Problem to solve:
Your task is to transcribe, word for word, the line containing "650x500 pixels. How" and all lines that follow it to the end of the entries. Leave out the pictures.

○ ○ ○ ○ ○ ○ ○

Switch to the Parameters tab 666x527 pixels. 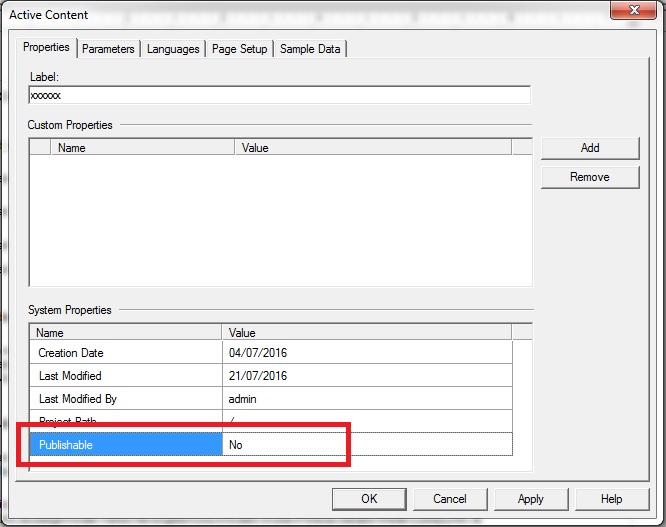coord(108,49)
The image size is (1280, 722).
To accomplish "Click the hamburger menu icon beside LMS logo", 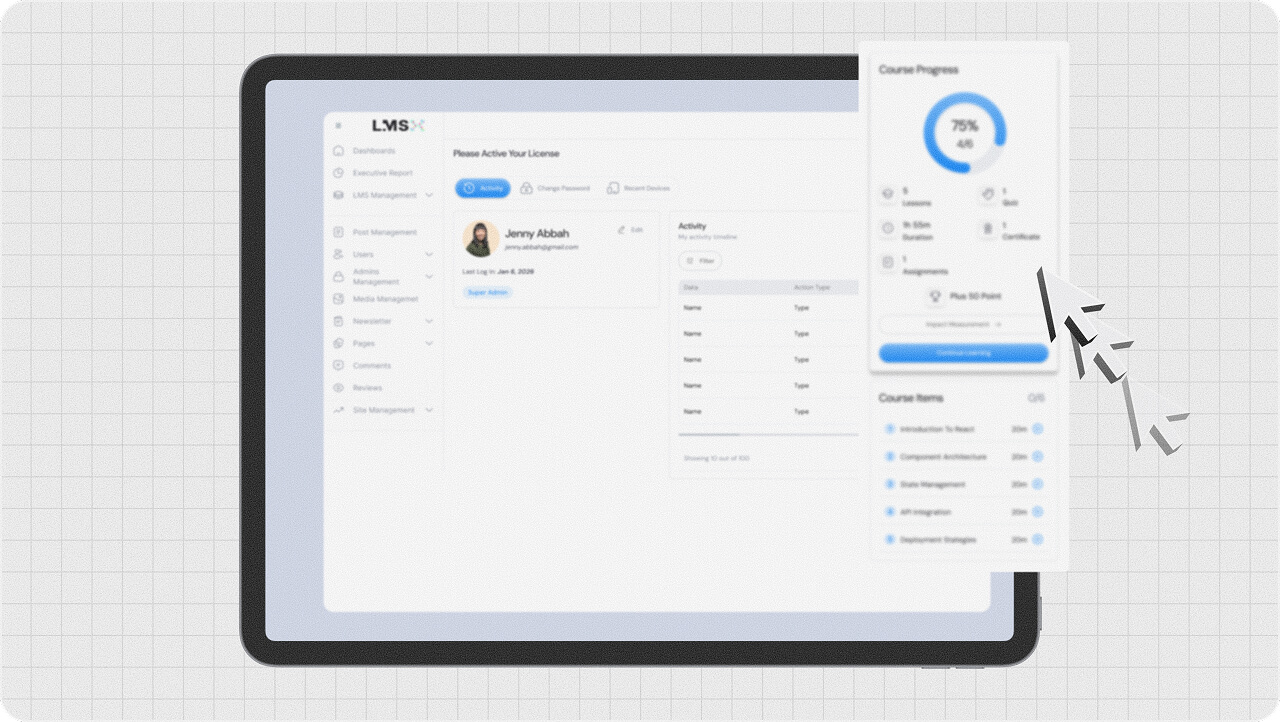I will [x=338, y=126].
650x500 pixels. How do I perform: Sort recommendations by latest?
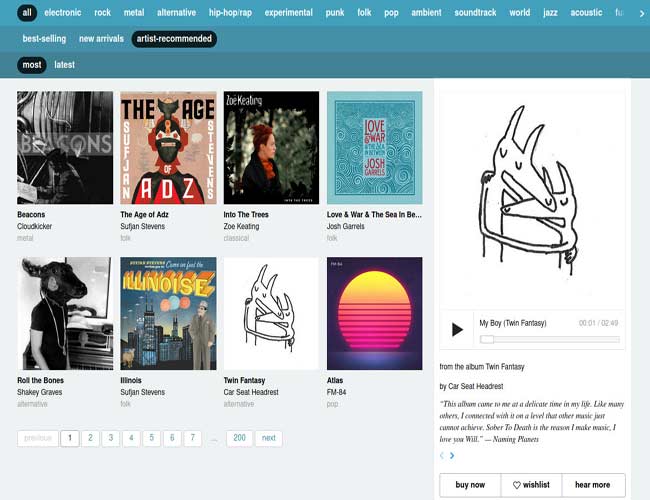point(64,65)
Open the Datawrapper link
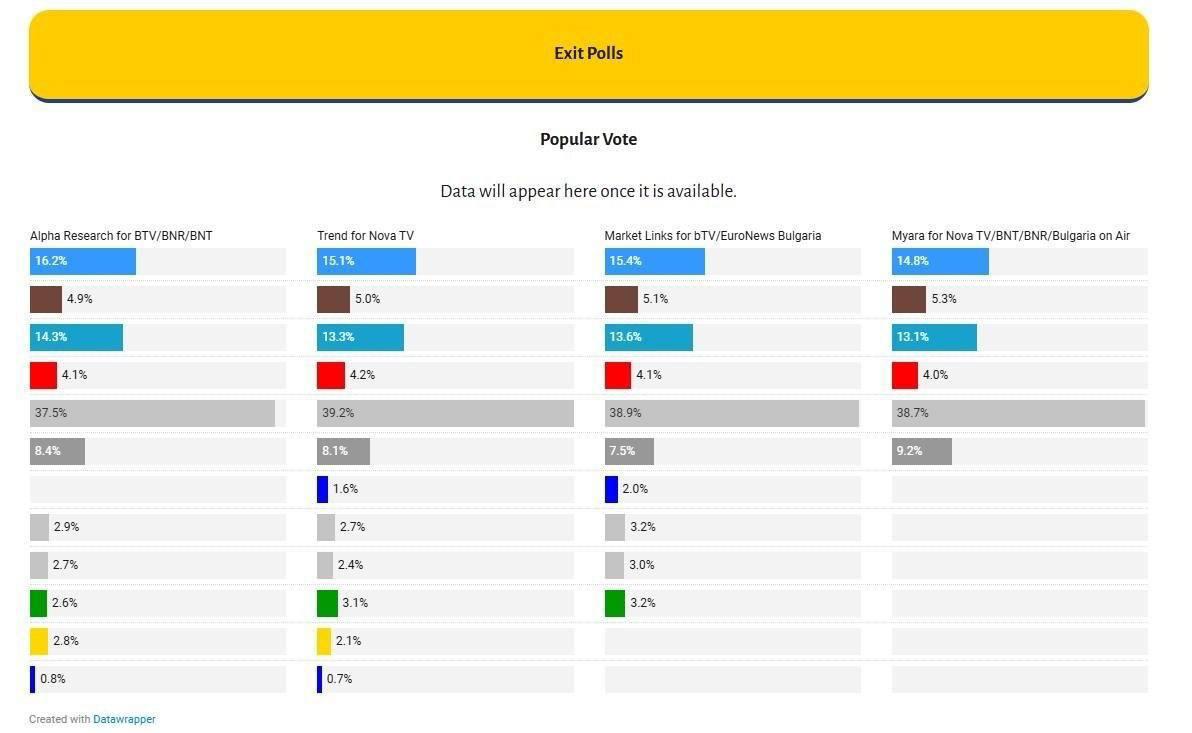Screen dimensions: 1192x733 pos(124,719)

○ ○ ○ ○ ○ ○ ○

Written reply:
650x500 pixels. How do I perform: Sort recommendations by latest?
point(64,65)
Open the Datawrapper link
Screen dimensions: 1192x733 pos(124,719)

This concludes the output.